Ausgewählter Abschnitt =
* * *

Und sechstens zeugt die Schöpfung selbst von der Herrlichkeit seiner Person, denn wir lesen, dass Er «unter den wilden Tieren» war. Wie sehr die Tiere auch die Menschen fürchten mögen, sie haben keine Angst vor diesem gesegneten Menschen, denn Er ist nämlich ihr Schöpfer.

Zuletzt lesen wir: «Die Engel dienten ihm». Der Eine, der kam, um Diener zu sein, wird selbst von Engelheeren bedient. Er ist nichts weniger als «der Sohn», «der Erstgeborene», von dem, wenn Er in die Welt kommt, gesagt wird: «Alle Engel Gottes sollen ihn anbeten» (Heb 1,5.6).

So erklären zu verschiedenen Zeiten Himmel und Erde, Propheten und Engel die Herrlichkeit Jesu als eine göttliche Person. Sie bereiten damit den Weg des Herrn zu dem niedrigen Platz vor, den Er im Begriff stand, als Diener unter Menschen einzunehmen.

Man wird bemerken, dass in diesem Evangelium weder ein Geschlechtsregister noch Einzelheiten seiner Geburt gegeben werden. Begebenheiten aus seinem frühen Leben werden keine erwähnt. Diese Einzelheiten, so kostbar und hilfreich von anderen aufgeschrieben, würden schwerlich im Einklang weder mit dem Markus- noch mit dem Johannes-Evangelium sein. Hier nimmt Er als Diener einen Platz unter allen Geschlechtsregistern ein, währenddem Er im Johannes-Evangelium als Sohn einen Platz über allen menschlichen Abstammungsregistern einnimmt.

* * *

Gespeicherte Einträge =
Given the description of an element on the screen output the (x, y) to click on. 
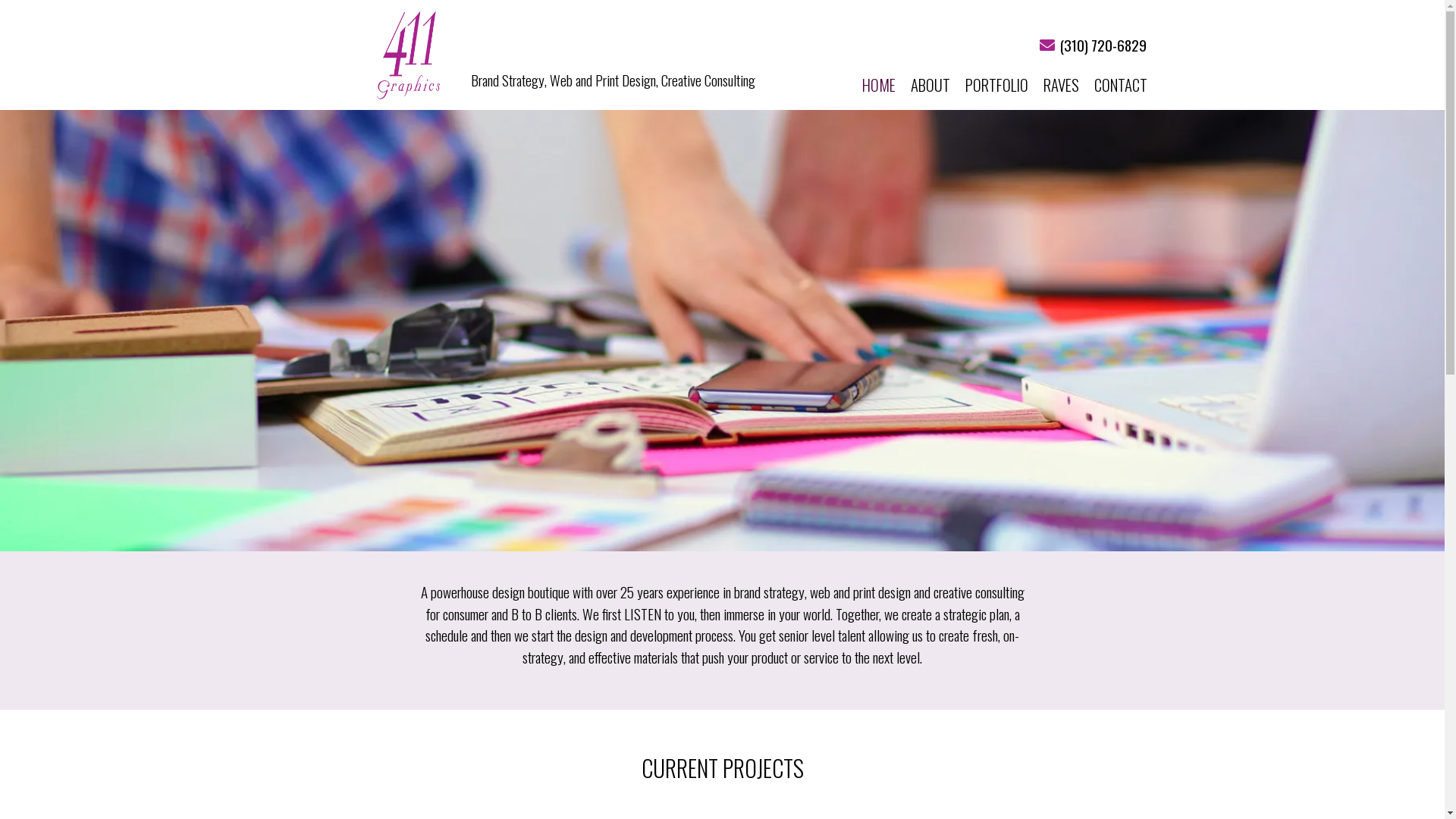
CONTACT Element type: text (1119, 84)
(310) 720-6829 Element type: text (1103, 45)
PORTFOLIO Element type: text (995, 84)
HOME Element type: text (877, 84)
RAVES Element type: text (1061, 84)
ABOUT Element type: text (929, 84)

* * *

Aufgabenstellung =
- a) Nenne alle Wendungen, die im ausgewählten Abschnitt in Guillemets («») stehen.
- b) Stelle die Zeilen der Auflistung von der Zeile mit „CONTACT Element type: text (1119, 84)“ bis zum Ende der Auflistung als JSON-Liste von Zeichenketten dar, mit einem Eintrag pro Zeile.

Richtige Antworten =
- a)
«unter den wilden Tieren»
«Die Engel dienten ihm»
«der Sohn»
«der Erstgeborene»
«Alle Engel Gottes sollen ihn anbeten»

- b)
[
  "CONTACT Element type: text (1119, 84)",
  "(310) 720-6829 Element type: text (1103, 45)",
  "PORTFOLIO Element type: text (995, 84)",
  "HOME Element type: text (877, 84)",
  "RAVES Element type: text (1061, 84)",
  "ABOUT Element type: text (929, 84)"
]